Stored dataset items
========================

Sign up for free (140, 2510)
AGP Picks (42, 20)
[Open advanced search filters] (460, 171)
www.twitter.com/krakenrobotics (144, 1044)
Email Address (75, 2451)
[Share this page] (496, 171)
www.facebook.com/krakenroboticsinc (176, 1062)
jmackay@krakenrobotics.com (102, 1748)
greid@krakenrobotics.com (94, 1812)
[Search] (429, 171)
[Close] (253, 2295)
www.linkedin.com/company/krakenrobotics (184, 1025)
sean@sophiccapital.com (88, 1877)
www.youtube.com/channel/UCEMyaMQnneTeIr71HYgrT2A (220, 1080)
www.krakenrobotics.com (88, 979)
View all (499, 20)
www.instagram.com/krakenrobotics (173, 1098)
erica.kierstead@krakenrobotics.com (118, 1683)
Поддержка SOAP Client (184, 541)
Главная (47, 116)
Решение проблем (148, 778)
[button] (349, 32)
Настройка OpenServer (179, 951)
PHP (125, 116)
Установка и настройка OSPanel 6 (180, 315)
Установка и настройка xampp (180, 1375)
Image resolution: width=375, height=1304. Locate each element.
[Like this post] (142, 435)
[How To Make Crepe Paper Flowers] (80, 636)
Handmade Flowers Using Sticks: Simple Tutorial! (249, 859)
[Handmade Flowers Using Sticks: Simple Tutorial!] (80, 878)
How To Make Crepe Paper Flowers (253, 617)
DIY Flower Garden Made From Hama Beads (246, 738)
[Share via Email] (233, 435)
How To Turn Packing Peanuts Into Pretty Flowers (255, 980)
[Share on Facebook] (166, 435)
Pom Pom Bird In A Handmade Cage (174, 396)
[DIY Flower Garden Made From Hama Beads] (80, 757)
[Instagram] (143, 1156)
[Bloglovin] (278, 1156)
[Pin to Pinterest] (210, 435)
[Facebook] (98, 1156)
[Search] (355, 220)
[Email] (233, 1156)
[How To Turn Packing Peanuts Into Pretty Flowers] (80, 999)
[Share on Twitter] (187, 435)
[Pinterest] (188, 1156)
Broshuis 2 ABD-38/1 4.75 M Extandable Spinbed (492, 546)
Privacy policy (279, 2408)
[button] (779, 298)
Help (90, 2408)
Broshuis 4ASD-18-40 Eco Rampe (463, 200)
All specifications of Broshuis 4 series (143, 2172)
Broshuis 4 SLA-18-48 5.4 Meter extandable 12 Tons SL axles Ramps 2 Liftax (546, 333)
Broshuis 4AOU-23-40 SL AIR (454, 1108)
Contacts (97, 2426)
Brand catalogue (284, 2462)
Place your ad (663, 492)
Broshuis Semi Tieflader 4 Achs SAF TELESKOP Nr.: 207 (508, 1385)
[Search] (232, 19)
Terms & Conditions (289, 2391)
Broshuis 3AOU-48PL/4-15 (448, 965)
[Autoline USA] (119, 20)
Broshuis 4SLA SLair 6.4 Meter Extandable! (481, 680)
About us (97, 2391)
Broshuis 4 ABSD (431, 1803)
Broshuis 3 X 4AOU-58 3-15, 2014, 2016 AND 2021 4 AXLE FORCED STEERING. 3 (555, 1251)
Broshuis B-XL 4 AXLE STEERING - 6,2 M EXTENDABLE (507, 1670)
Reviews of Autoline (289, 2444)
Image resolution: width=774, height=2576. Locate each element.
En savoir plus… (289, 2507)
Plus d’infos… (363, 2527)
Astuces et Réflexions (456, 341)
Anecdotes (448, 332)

========================

Copy the data once more. Leave nothing out.

YOUR SOLUTION
Sign up for free (140, 2510)
AGP Picks (42, 20)
[Open advanced search filters] (460, 171)
www.twitter.com/krakenrobotics (144, 1044)
Email Address (75, 2451)
[Share this page] (496, 171)
www.facebook.com/krakenroboticsinc (176, 1062)
jmackay@krakenrobotics.com (102, 1748)
greid@krakenrobotics.com (94, 1812)
[Search] (429, 171)
[Close] (253, 2295)
www.linkedin.com/company/krakenrobotics (184, 1025)
sean@sophiccapital.com (88, 1877)
www.youtube.com/channel/UCEMyaMQnneTeIr71HYgrT2A (220, 1080)
www.krakenrobotics.com (88, 979)
View all (499, 20)
www.instagram.com/krakenrobotics (173, 1098)
erica.kierstead@krakenrobotics.com (118, 1683)
Поддержка SOAP Client (184, 541)
Главная (47, 116)
Решение проблем (148, 778)
[button] (349, 32)
Настройка OpenServer (179, 951)
PHP (125, 116)
Установка и настройка OSPanel 6 (180, 315)
Установка и настройка xampp (180, 1375)
Image resolution: width=375, height=1304. Locate each element.
[Like this post] (142, 435)
[How To Make Crepe Paper Flowers] (80, 636)
Handmade Flowers Using Sticks: Simple Tutorial! (249, 859)
[Handmade Flowers Using Sticks: Simple Tutorial!] (80, 878)
How To Make Crepe Paper Flowers (253, 617)
DIY Flower Garden Made From Hama Beads (246, 738)
[Share via Email] (233, 435)
How To Turn Packing Peanuts Into Pretty Flowers (255, 980)
[Share on Facebook] (166, 435)
Pom Pom Bird In A Handmade Cage (174, 396)
[DIY Flower Garden Made From Hama Beads] (80, 757)
[Instagram] (143, 1156)
[Bloglovin] (278, 1156)
[Pin to Pinterest] (210, 435)
[Facebook] (98, 1156)
[Search] (355, 220)
[Email] (233, 1156)
[How To Turn Packing Peanuts Into Pretty Flowers] (80, 999)
[Share on Twitter] (187, 435)
[Pinterest] (188, 1156)
Broshuis 2 ABD-38/1 4.75 M Extandable Spinbed (492, 546)
Privacy policy (279, 2408)
[button] (779, 298)
Help (90, 2408)
Broshuis 4ASD-18-40 Eco Rampe (463, 200)
All specifications of Broshuis 4 series (143, 2172)
Broshuis 4 SLA-18-48 5.4 Meter extandable 12 Tons SL axles Ramps 2 Liftax (546, 333)
Broshuis 4AOU-23-40 SL AIR (454, 1108)
Contacts (97, 2426)
Brand catalogue (284, 2462)
Place your ad (663, 492)
Broshuis Semi Tieflader 4 Achs SAF TELESKOP Nr.: 207 (508, 1385)
[Search] (232, 19)
Terms & Conditions (289, 2391)
Broshuis 3AOU-48PL/4-15 (448, 965)
[Autoline USA] (119, 20)
Broshuis 4SLA SLair 6.4 Meter Extandable! (481, 680)
About us (97, 2391)
Broshuis 4 ABSD (431, 1803)
Broshuis 3 X 4AOU-58 3-15, 2014, 2016 AND 2021 4 AXLE FORCED STEERING. 3 (555, 1251)
Broshuis B-XL 4 AXLE STEERING - 6,2 M EXTENDABLE (507, 1670)
Reviews of Autoline (289, 2444)
Image resolution: width=774, height=2576. Locate each element.
En savoir plus… (289, 2507)
Plus d’infos… (363, 2527)
Astuces et Réflexions (456, 341)
Anecdotes (448, 332)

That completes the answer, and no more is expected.